Is it realistic to improve these deficiencies in two to three years? Where do I even start? I graduated just last month, but I’m feeling so burnt out from undergrad. I wanted to give myself the summer just to relax and not do anything. But I’m constantly stressed out feeling like I’m getting behind and should be doing something now. I want to relax but I’m having trouble doing so.
At the same time, I fear rushing through my gap years and then being burnt out before even starting medical school. Any advice, tips or recommendation is really greatly appreciated.”
[04:17] Take a Breath!
Just take a breath. You just graduated so don’t be in a rush. Take things slowly. Realize that there are a lot of things to do, but there are also a lot of things to do in life in general.“This is what a lot of nontrads are dealing with every single day – that is the feeling that they're getting behind.'Click To Tweet
Not everything has to be done today. And that’s what differentiates those who are able to navigate this process successfully.
A lot of students think they have to have thousands of hours for clinical experience or that it’s going to be impressive. But what’s impressive is having a balanced life. a well balanced application, having fun along the way, maintaining your sanity, and not getting burnt out.
If you do 20 hours a week over the course of those 18 hours, you have 360 hours. Consistency is key. Then another 12 months is another 240 hours, assuming you put in 20 hours a week.
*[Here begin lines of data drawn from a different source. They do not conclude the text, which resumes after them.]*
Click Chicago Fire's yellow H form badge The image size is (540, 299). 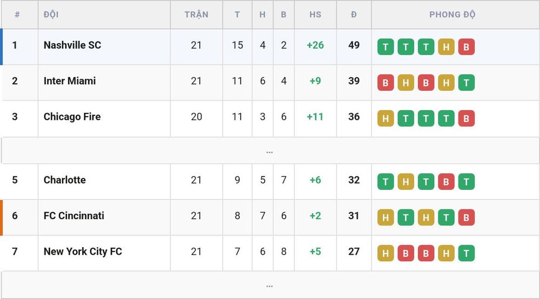point(386,118)
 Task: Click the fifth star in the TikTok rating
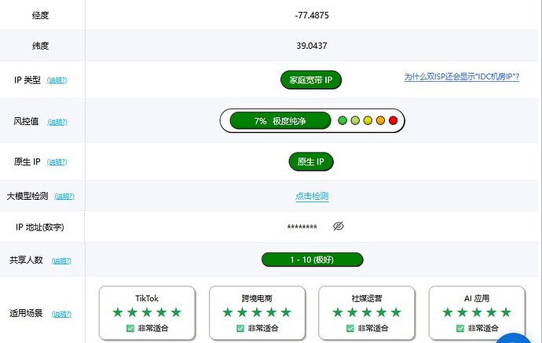(x=176, y=312)
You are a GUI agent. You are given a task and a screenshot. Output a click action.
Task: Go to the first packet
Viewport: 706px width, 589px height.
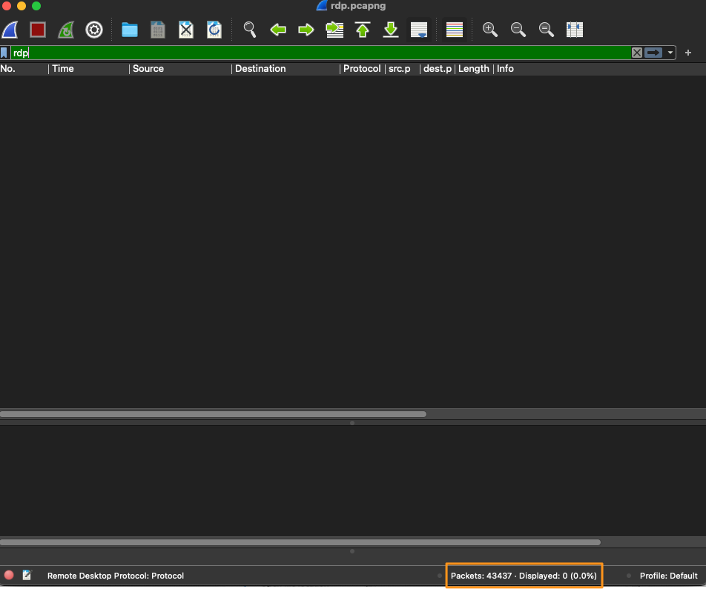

When students think about this process, especially nontrads who are balancing everything and all the responsibilities of life, it can feel overwhelming. And so, break everything down into the smallest chunks possible.
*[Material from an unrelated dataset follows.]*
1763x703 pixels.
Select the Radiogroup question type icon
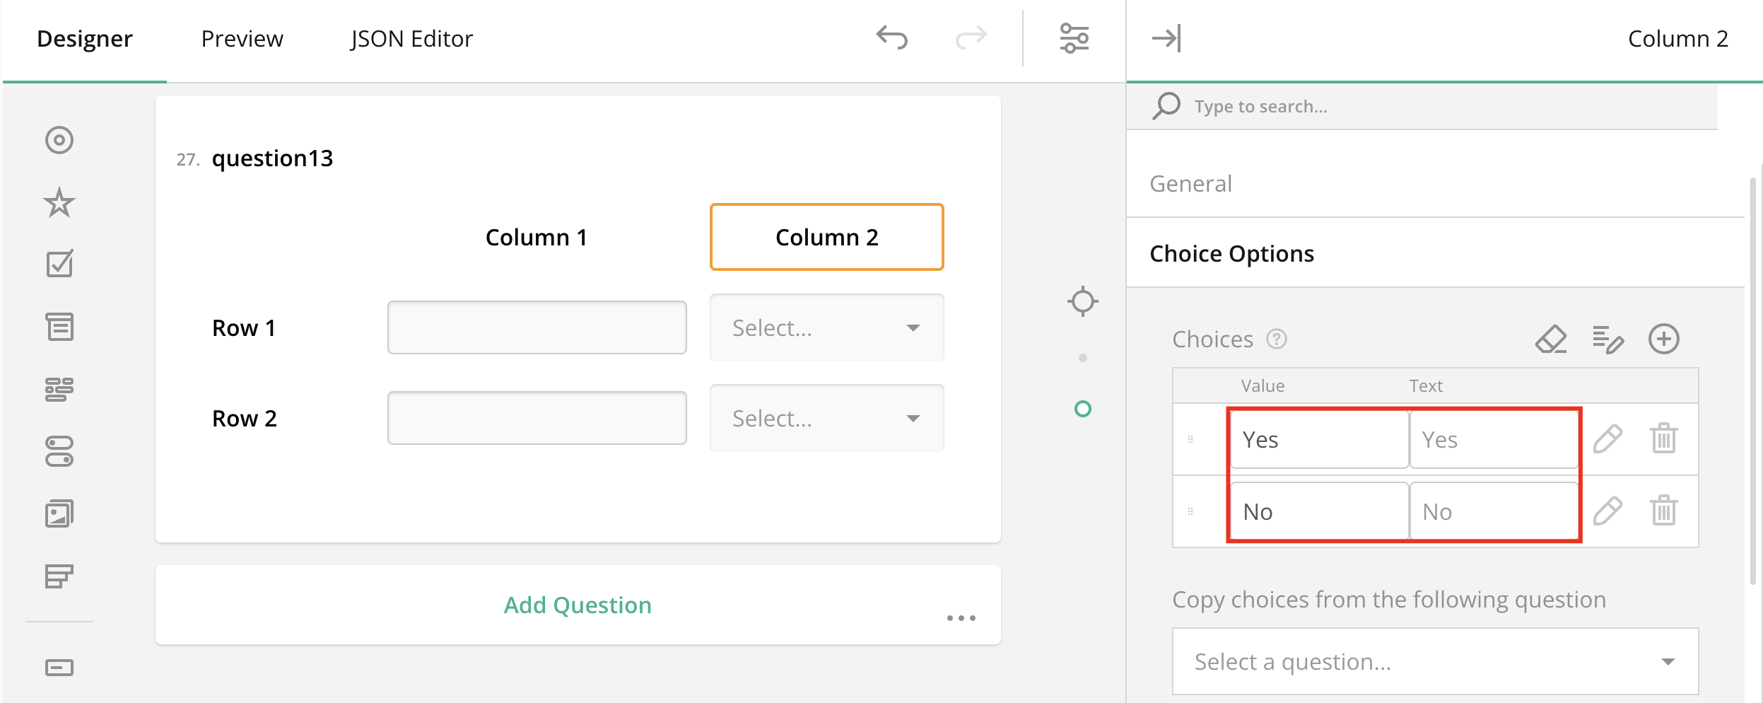pyautogui.click(x=60, y=139)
If you have 18 months before submitting the application, and if you spend 20 hours a month for an activity, that means you have 400 hours by the end of 18 months. Then try to work backward by breaking down what that looks like on a per month basis, then on a per week basis. Break everything down into bite sized manageable chunks.
It’s the same thing with the MCAT. Blueprint MCAT offers a free study planner tool to break it down into manageable chunks.“Everything in this process is manageable. There's a lot of it. You just have to be good at separating it all out, and tackling the things that are important to tackle today.”Click To Tweet
You’re not going to accomplish everything in one day, in one week, or in one month. If you need to extend and you think 18 months is not long enough, then extend that to however long you think it’s going to take you to be ready.
You can always apply next year and take another gap here. Then that gives you that much more time and more flexibility to manage those things. Then you can break things down into even smaller chunks.